Stored items from a collection
:::
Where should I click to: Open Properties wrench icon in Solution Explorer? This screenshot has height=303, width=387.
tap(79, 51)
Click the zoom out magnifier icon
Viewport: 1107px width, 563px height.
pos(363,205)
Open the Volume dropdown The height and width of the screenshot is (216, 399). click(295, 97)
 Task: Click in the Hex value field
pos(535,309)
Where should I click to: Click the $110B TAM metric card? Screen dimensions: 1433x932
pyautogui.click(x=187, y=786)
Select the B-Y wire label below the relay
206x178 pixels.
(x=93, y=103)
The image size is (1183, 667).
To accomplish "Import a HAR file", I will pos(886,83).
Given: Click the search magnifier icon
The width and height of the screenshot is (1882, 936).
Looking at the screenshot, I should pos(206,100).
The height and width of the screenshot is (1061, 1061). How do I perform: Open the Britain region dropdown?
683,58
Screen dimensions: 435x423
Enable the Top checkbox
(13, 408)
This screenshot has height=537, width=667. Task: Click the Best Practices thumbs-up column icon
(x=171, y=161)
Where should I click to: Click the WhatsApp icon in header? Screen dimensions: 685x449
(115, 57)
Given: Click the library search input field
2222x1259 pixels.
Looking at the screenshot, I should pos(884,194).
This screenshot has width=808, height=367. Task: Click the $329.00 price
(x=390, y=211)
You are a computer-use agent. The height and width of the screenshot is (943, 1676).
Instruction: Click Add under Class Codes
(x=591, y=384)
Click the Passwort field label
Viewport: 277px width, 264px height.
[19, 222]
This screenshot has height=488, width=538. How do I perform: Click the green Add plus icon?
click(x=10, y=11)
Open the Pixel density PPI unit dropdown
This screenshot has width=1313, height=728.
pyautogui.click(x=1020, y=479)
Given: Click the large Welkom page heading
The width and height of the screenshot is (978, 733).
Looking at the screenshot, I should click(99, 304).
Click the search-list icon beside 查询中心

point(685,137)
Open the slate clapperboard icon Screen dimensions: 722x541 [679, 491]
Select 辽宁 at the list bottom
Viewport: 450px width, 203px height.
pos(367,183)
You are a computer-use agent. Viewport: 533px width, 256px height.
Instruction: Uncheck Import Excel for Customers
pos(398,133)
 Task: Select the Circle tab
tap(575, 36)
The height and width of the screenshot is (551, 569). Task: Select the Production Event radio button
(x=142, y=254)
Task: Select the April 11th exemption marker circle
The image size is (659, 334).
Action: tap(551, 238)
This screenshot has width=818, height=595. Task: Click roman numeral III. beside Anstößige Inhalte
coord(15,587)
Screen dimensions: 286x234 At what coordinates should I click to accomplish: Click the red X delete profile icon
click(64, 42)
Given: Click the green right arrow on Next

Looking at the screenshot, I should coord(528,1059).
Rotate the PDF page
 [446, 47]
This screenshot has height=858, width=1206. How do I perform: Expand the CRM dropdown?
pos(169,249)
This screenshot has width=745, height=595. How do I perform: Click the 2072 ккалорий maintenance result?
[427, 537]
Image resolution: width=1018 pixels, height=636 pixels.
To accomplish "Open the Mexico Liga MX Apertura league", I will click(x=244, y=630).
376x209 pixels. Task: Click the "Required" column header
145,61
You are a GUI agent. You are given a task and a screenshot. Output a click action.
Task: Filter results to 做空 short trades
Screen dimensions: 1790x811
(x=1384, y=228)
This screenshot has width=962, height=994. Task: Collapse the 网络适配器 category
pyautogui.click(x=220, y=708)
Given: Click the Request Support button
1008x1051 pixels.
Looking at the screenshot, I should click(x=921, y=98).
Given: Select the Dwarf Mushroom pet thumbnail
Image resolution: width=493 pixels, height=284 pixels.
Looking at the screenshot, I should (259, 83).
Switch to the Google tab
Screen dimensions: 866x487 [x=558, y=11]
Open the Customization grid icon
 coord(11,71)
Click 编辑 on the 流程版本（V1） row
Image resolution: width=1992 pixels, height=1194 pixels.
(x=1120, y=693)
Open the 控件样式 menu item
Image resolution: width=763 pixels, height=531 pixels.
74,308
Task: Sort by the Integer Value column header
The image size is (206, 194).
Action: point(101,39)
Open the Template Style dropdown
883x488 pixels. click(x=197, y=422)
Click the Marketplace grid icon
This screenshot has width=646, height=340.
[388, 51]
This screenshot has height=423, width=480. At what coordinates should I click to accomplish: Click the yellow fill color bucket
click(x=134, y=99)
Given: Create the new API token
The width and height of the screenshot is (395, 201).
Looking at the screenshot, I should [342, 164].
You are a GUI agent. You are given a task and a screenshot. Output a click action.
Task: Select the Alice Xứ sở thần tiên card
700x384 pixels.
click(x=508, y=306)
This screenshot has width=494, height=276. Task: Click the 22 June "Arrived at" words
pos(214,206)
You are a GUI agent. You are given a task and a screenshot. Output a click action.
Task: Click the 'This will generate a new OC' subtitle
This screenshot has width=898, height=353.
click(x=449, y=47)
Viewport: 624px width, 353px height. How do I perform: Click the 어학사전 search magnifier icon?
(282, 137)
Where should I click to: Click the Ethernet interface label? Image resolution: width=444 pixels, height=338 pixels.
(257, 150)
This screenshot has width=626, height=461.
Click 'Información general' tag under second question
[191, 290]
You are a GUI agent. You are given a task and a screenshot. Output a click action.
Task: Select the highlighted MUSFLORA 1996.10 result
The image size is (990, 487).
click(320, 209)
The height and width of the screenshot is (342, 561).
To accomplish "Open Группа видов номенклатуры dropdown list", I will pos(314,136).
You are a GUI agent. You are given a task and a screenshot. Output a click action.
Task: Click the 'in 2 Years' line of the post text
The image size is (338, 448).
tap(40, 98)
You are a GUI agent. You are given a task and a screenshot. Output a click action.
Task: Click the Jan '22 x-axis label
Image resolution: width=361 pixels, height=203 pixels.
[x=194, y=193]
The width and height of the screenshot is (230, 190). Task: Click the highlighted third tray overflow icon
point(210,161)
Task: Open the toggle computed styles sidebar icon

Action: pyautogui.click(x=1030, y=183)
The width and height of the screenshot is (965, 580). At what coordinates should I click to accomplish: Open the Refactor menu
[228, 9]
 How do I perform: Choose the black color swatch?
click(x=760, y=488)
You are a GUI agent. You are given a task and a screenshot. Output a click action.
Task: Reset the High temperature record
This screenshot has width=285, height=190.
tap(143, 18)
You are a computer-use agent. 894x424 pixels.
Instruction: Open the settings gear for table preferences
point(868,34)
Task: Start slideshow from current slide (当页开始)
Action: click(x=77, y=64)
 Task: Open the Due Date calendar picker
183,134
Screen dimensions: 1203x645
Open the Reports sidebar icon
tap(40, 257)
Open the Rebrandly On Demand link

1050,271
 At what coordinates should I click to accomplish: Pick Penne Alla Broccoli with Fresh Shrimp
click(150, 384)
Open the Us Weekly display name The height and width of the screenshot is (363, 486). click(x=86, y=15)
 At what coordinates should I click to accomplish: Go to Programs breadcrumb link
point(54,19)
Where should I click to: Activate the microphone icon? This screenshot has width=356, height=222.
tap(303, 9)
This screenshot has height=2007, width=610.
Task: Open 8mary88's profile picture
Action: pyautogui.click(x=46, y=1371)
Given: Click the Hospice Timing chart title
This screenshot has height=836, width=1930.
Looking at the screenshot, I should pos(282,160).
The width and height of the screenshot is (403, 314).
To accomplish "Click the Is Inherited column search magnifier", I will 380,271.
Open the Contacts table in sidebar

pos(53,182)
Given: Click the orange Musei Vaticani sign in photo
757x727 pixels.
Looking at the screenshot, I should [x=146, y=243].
:::
PROMPT:
Could you write out again every line of the listing from its start through the line containing "pos(535,309)", inclusive, including the requests, multiplying each coordinate in the answers by 0.25 and rounding to the nearest whole number, with halves rounded up? Numbers in the requests stay unchanged.

TASK RESPONSE:
Where should I click to: Open Properties wrench icon in Solution Explorer? This screenshot has height=303, width=387.
tap(20, 13)
Click the zoom out magnifier icon
Viewport: 1107px width, 563px height.
pos(91,51)
Open the Volume dropdown The height and width of the screenshot is (216, 399). click(74, 24)
 Task: Click in the Hex value field
pos(134,77)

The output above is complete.